The Hollywood Education: Honest Movie Taglines

We’ve all been lied to by Hollywood once or twice. We would all appreciate a little transparency when it comes to our media. No one likes going to the theater, expecting to see a certain kind of movie, only to find out twenty minutes in that the trailers deceived you. Our solution is simply to add honest movie taglines to every marquee.
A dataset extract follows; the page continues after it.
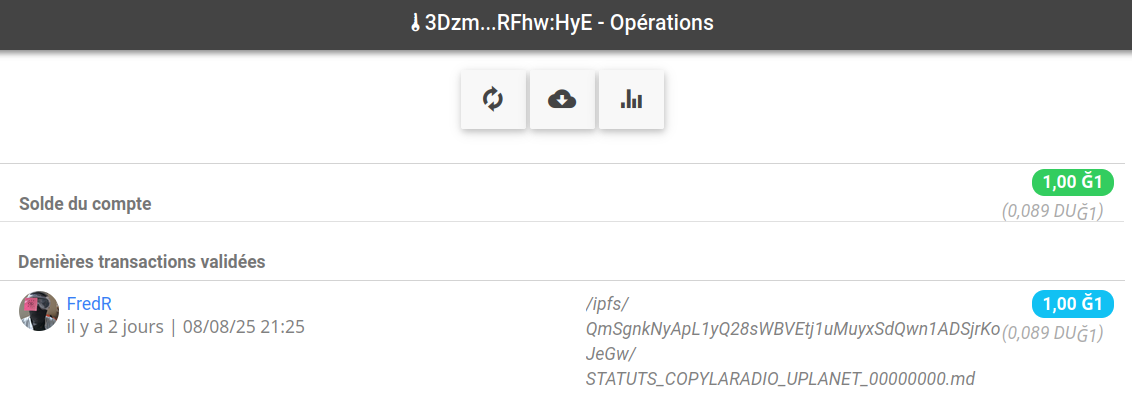This screenshot has width=1132, height=404.
Task: Select the QmSgnk IPFS hash text
Action: (793, 330)
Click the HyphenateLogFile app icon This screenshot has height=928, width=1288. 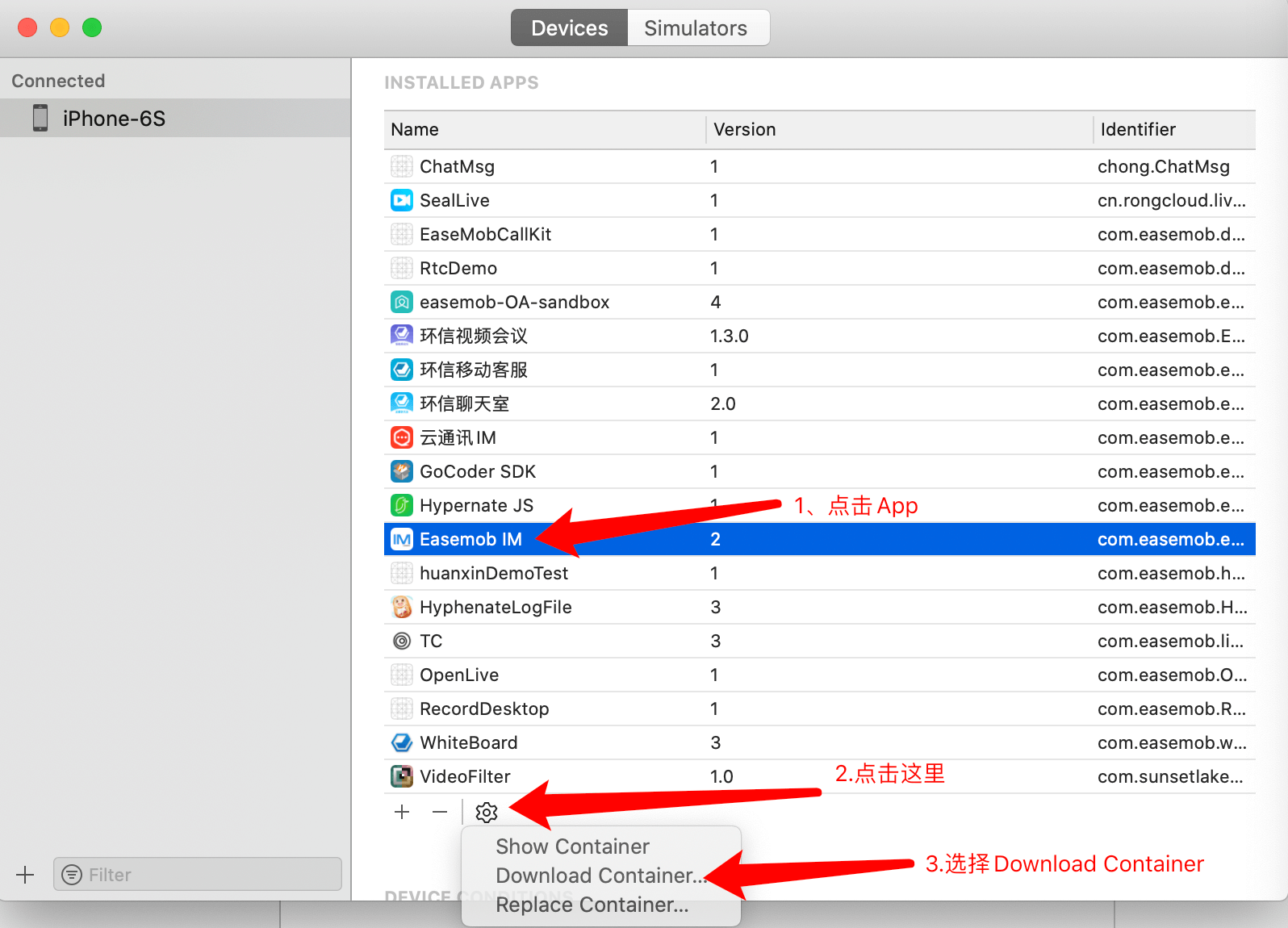coord(402,607)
Here are some of our suggestions from films past.

The Great Escape: How Steve McQueen Saved Everyone.

Batman Begins: Do You Really Need More Information?
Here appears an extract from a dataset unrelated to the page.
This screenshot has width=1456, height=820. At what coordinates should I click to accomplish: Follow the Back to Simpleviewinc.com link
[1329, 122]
Superbad: We Probably Should Have Picked A Better Title.

No Country For Old Men: Remember How The Sopranos Ended?

Donny Darko: This Is Your Brain On Drugs.

Deliverance: Let’s Go Camping!

Saw: What Is Your Definition Of The Word “Game”?

Desperado: So…Like, Everyone Dies.

Rocky: If You Like This Film, We Have Scripts For 45 Of These Suckers.

The Breakfast Club: Detention Rocks!

Teen Wolf: Turning Into A Werewolf While Playing Basketball In Front Of A Large Crowd Will Not Freak Anyone Out, I Promise.

Friday The 13th: Camp Death In The Woods? Let’s Go There.

Half-Baked: Most Of Our Audience Was More Than “Half.”

The Blair Witch Project: Why Did You…What Just…I’m Not Quite Sure What’s Going On; Hold The Bloody Camera Still!